**ACTIVITY LIST:**
[1] From the passage on dock leaves, extract the wording between "This post has" and "my findings below.", inclusive.
[2] According to the passage on dock leaves, how many seeds can a single dock plant produce under favorable conditions?

PAGE EXTRACT Block Start

Dock leaves are present in almost every field, garden and lawn, and it is extremely likely that you have them growing or in a dormant state in your garden. In fact, dock seeds were found in soil samples from over a third of UK gardens. Home Farm certainly isn’t short of a few.
This post has been motivated by a chat we had with Darlac on Twitter recently, where they shared some interesting facts about dock leaves, which prompted me to look into them. I hit the books to find out more and have put together my findings below.
There are a number of common weedy docks, and from a gardening perspective they’re all equally plentiful, annoying and unsightly.
They are abundant in cultivated ground, wild fields, farm yards, river banks and lawns. What makes them so prolific is their deep, tough taproot and ability to produce ridiculously high quantities of seed. Under favourable conditions, a single dock plant can produce an astonishing 30,000 seeds.

PAGE EXTRACT Block End
DATA RECORDS Block Start

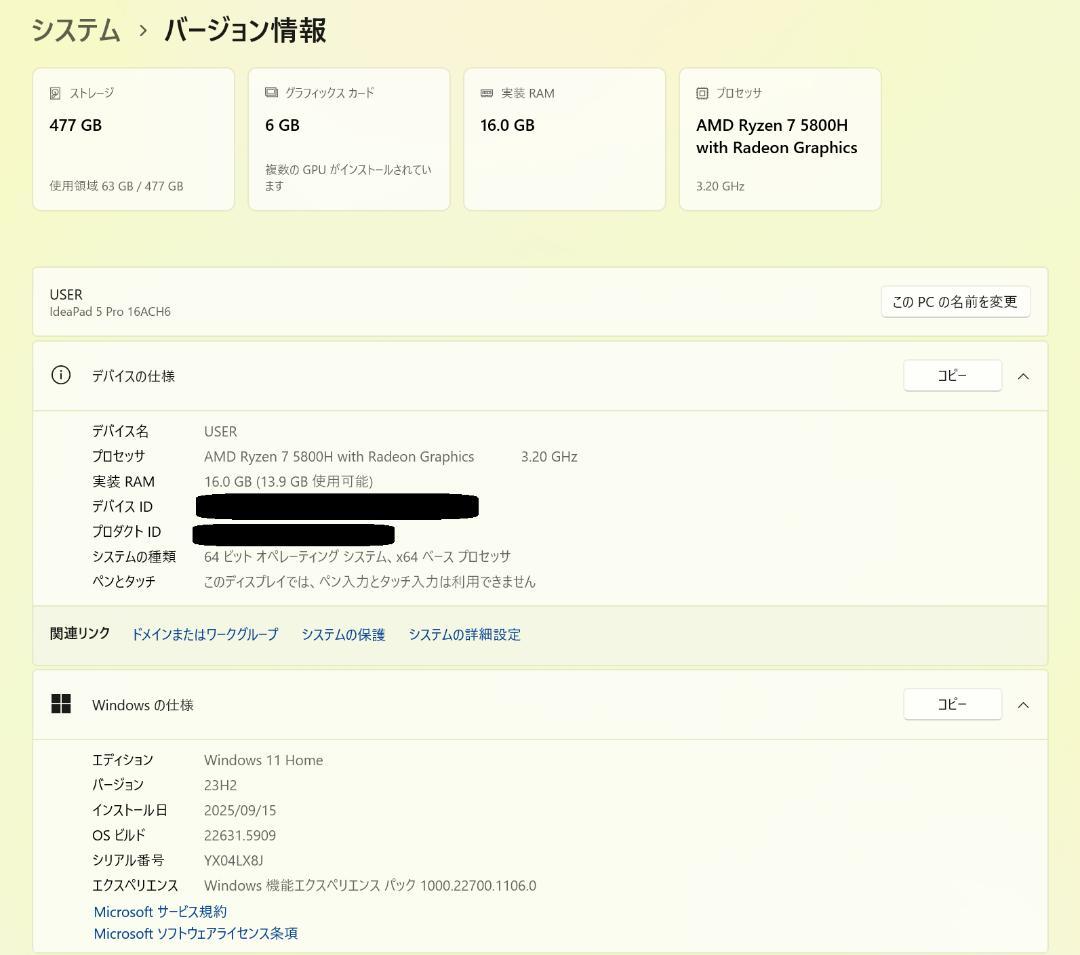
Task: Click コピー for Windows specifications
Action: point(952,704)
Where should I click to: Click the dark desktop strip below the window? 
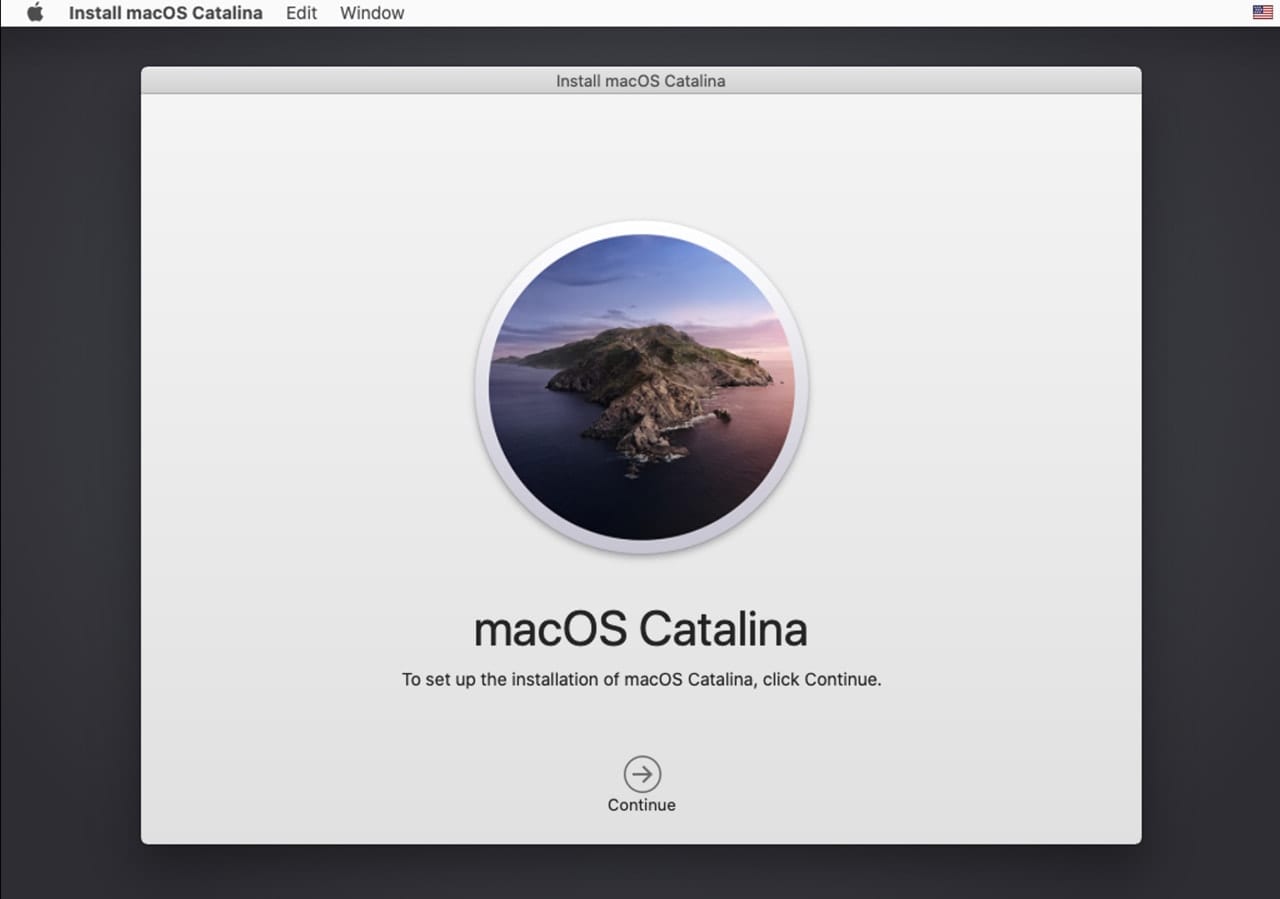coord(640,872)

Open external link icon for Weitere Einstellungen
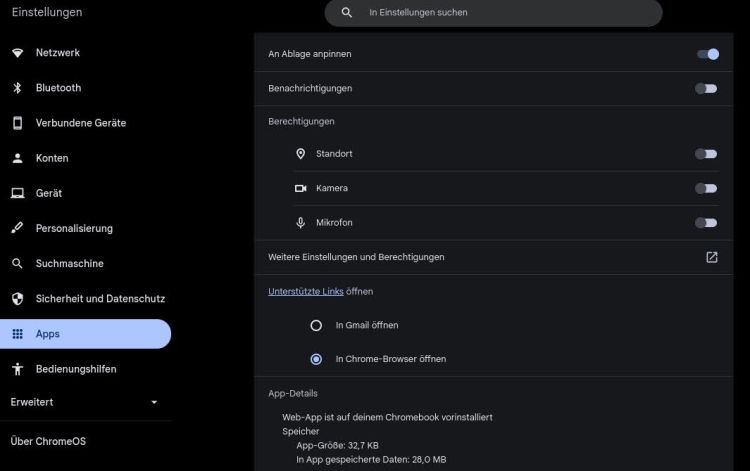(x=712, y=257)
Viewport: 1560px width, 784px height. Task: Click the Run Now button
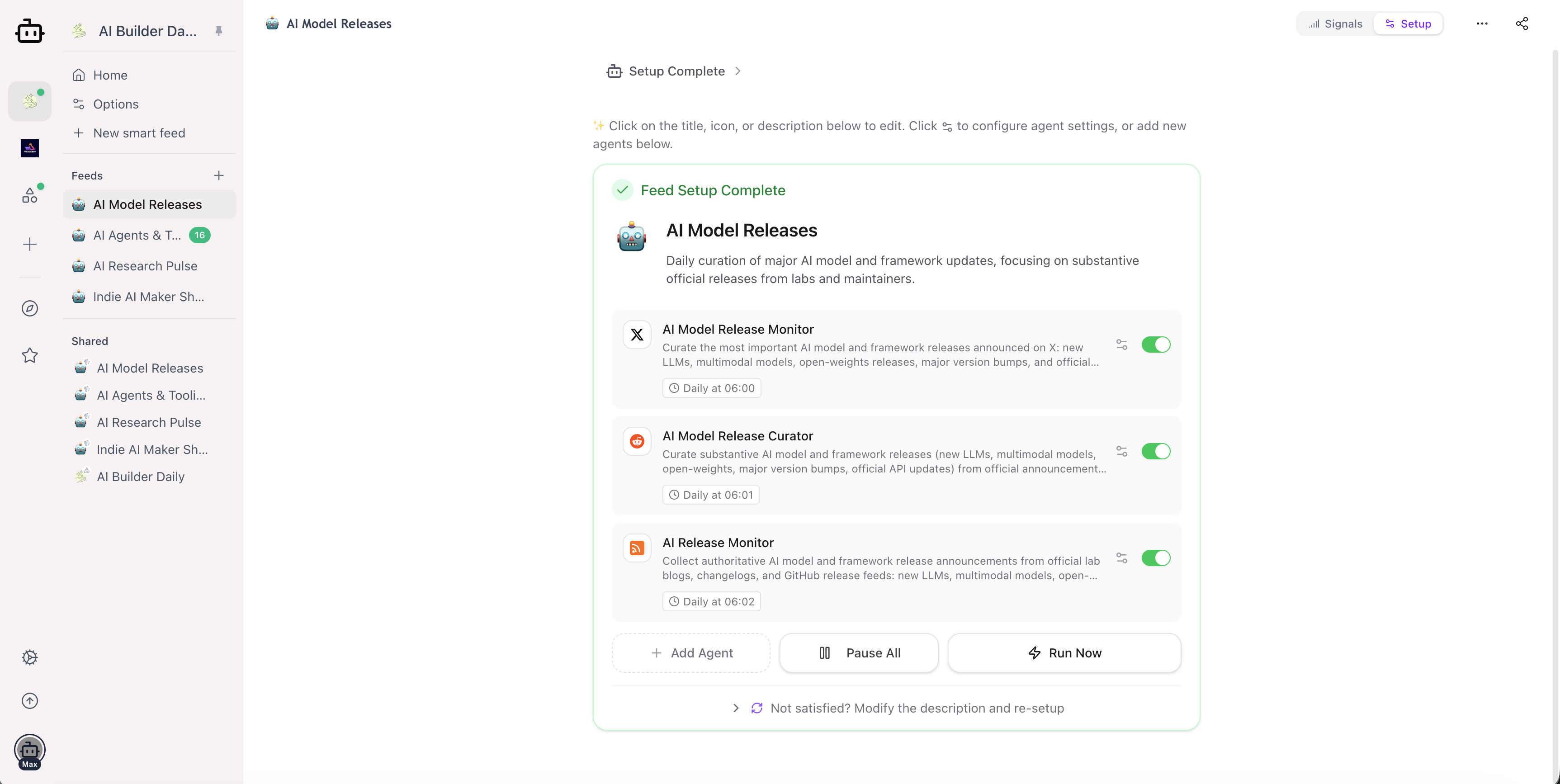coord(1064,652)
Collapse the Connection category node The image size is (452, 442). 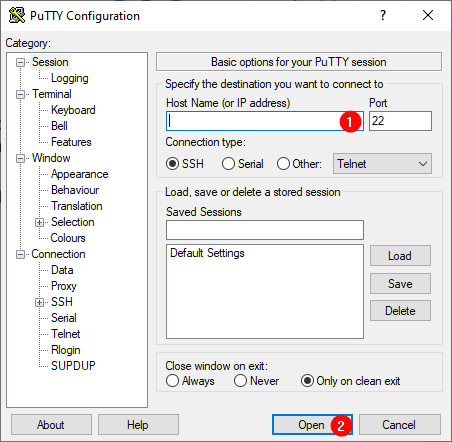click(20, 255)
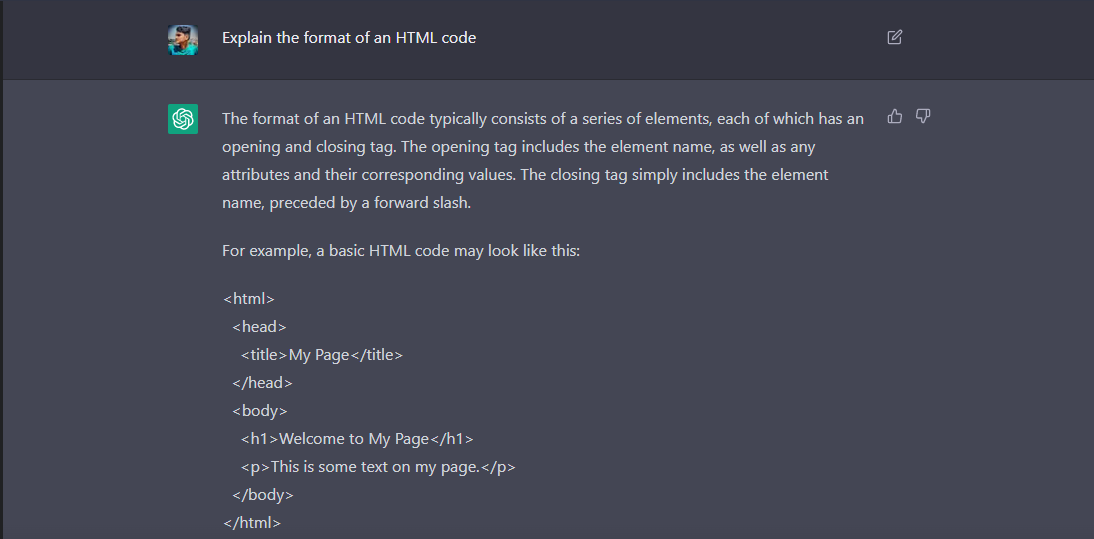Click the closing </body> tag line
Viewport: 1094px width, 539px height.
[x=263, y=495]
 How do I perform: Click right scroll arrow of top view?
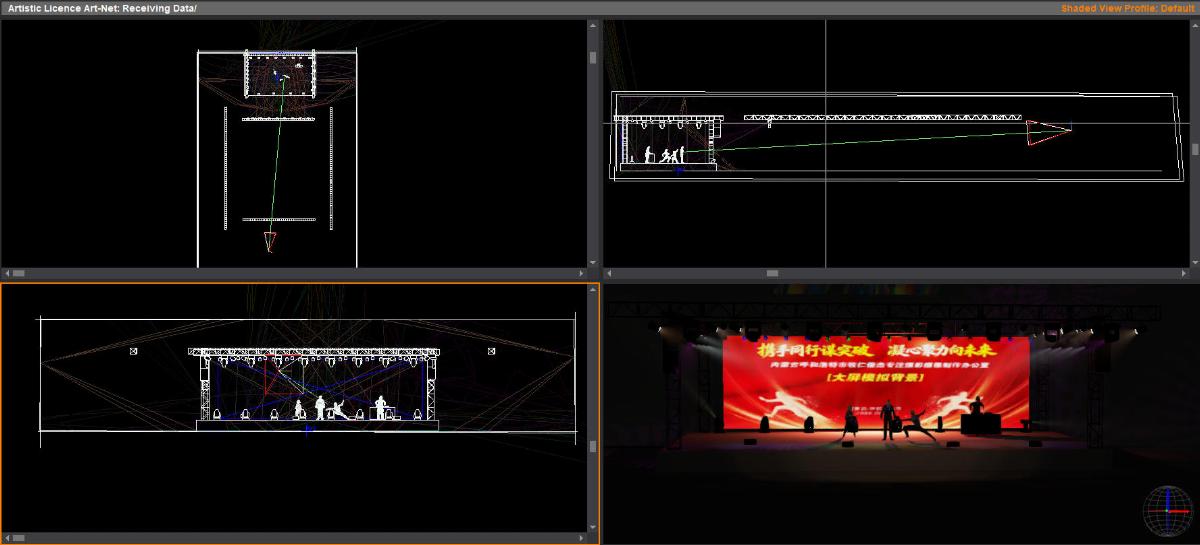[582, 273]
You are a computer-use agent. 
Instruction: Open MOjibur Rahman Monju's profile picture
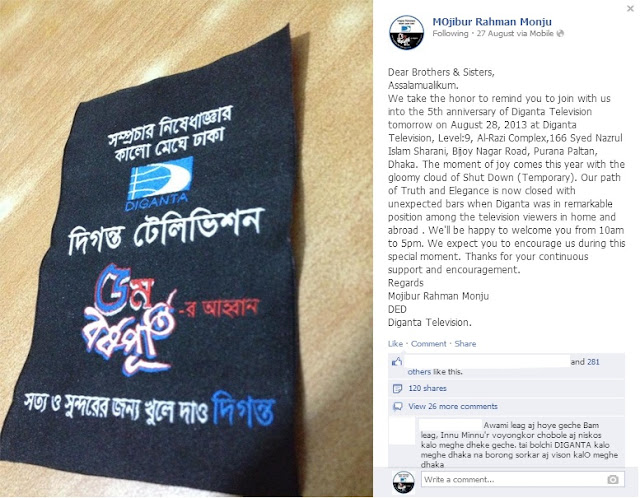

DATA RECORDS Block End

**TASK-BY-TASK SOLUTIONS:**
[1]
This post has been motivated by a chat we had with Darlac on Twitter recently, where they shared some interesting facts about dock leaves, which prompted me to look into them. I hit the books to find out more and have put together my findings below.

[2] A single dock plant can produce 30,000 seeds.